## TASK INSTRUCTIONS
Reproduce word for word the part of the residue theorem explanation below that opens with the words containing "Use Cauchy's Residue" and closes with "poles of $\,f\,$ .".

## GIVEN PASSAGE
—————
Use Cauchy's Residue Theorem:$\oint_\gamma f(z)dz=2\pi i\sum_{a_i\in A}\operatorname{Res}_{z=a_i}f(z)$
When $\,A=\,$interior of the rectifiable curve $\,\gamma\,$ which meets no poles of $\,f\,$ .
Note that taking $\,r\in (2,3)\,$ or taking $\,r>3\,$ is the same regarding this integral (why?), and since all the function's poles are simple you can easily calculate its residue at pole $\,a_k\,$ by evaluating $\lim_{z\to a_k}(z-a_k)f(z)$ with $f(z):=\frac{1}{z(z-1)(z-2)}$
Added For any $\,r>0\,\,,\mathcal{C}_r\,$ is a circle centered at the origin and radius $\,r\,$, thus for instance:
$\,(2)\,$ For $\,r\in (1,2)\,\,,\,\mathcal{C}_r\,$ is a circle centered at the origin that intersects the $x-$axis at some point between $\,1\,$ and $\,2\,$, thus the inner part of this circle, $\,A\,$ (which is inclosed by the path $\,|z|=r\,$ , the circle's perimeter if you will) only contains the poles $\,0,1\,$of the function $\,f(z)\,$, and thus here $I_r=2\pi i\sum_{a_i\in A}\operatorname{Res}_{z=a_i}f(z)=2\pi i\left(\frac{1}{2}+(-1)\right)=-\pi i$ Why? Because for example, as stated above: $\operatorname{Res}_{z=1}f(z)=\lim_{z\to 1}\left[(z-1)\frac{1}{z(z-1)(z-2)}\right]=\frac{1}{1\cdot (1-2)}=-1$
Similarly, the residue at $\,z=0\,$ equals $\,1/2\,$, as you can readily check, and now you can try the other options...
Ps. The formula above to evaluate the residues works for simple poles ...!
—————
## GIVEN INFORMATION
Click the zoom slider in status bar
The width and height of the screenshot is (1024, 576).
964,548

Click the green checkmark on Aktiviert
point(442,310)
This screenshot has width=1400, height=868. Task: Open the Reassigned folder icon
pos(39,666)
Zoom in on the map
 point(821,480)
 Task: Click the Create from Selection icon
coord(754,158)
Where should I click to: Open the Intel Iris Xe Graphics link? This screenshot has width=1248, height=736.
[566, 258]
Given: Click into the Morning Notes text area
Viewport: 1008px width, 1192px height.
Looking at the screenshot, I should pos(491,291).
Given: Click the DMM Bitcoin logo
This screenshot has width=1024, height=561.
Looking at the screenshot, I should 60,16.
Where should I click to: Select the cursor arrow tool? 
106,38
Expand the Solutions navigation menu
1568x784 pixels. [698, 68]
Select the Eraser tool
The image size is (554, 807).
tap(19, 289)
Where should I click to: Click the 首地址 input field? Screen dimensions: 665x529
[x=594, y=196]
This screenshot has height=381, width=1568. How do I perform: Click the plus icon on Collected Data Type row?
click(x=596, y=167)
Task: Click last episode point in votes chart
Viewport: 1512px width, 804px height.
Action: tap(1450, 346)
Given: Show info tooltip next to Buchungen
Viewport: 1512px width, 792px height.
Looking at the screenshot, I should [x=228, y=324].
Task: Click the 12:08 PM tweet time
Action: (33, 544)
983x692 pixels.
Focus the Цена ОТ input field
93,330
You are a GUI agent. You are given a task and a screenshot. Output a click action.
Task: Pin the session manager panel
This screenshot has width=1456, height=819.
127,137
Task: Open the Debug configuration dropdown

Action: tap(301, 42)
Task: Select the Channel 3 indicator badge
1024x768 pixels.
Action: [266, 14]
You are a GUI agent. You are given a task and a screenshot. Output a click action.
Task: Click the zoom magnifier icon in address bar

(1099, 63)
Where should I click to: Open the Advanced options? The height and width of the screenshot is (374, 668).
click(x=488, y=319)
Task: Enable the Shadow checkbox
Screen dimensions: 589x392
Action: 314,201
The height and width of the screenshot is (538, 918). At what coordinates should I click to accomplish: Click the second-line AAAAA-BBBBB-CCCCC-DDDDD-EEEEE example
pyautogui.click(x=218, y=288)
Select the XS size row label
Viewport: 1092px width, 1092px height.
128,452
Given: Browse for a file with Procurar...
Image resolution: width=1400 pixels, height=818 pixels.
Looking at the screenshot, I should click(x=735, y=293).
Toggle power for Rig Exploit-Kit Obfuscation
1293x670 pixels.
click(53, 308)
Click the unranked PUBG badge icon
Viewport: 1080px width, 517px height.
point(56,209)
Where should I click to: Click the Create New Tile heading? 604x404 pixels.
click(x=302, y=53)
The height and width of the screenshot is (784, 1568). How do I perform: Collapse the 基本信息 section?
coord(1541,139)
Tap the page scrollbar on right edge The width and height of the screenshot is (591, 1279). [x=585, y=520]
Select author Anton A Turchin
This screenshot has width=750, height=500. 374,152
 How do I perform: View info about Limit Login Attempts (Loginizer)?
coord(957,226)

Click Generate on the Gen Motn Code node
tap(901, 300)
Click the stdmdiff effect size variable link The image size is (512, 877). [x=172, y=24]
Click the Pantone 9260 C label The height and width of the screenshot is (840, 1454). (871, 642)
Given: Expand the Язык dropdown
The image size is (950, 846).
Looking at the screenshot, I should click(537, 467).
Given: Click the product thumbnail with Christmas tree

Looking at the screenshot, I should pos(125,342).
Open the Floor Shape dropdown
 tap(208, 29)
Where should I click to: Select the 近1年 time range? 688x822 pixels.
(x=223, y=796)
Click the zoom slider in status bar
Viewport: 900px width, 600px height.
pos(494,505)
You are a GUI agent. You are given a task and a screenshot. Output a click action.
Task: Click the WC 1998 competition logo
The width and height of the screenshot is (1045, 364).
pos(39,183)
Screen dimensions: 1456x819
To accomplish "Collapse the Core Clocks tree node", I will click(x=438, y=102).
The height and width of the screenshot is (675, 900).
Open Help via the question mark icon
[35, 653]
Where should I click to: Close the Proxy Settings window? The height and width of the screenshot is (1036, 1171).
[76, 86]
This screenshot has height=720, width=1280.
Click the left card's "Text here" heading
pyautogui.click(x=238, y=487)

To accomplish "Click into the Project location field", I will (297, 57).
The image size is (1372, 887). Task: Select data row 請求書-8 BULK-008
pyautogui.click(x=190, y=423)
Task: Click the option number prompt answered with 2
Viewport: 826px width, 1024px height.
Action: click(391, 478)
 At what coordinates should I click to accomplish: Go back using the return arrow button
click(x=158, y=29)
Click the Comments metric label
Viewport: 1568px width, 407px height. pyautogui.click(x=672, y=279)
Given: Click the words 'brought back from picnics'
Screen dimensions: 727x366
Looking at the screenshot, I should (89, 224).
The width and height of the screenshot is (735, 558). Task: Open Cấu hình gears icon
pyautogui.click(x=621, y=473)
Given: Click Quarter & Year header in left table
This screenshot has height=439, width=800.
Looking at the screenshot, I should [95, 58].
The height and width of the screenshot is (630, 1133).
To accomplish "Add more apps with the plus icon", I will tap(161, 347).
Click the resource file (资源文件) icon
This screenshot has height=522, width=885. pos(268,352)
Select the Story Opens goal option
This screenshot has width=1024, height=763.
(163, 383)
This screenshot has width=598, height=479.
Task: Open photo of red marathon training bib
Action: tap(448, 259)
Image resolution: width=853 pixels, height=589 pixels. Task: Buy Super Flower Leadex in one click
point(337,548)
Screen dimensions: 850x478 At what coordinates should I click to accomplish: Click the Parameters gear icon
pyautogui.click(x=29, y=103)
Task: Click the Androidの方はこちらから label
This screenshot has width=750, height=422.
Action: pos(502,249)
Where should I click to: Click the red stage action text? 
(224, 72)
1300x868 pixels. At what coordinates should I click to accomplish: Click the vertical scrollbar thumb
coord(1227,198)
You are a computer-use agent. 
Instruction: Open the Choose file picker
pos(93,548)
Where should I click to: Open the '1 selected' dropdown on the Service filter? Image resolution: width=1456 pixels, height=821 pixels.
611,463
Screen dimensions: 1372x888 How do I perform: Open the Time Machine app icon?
—————
## TASK OUTPUT
Use Cauchy's Residue Theorem:$\oint_\gamma f(z)dz=2\pi i\sum_{a_i\in A}\operatorname{Res}_{z=a_i}f(z)$
When $\,A=\,$interior of the rectifiable curve $\,\gamma\,$ which meets no poles of $\,f\,$ .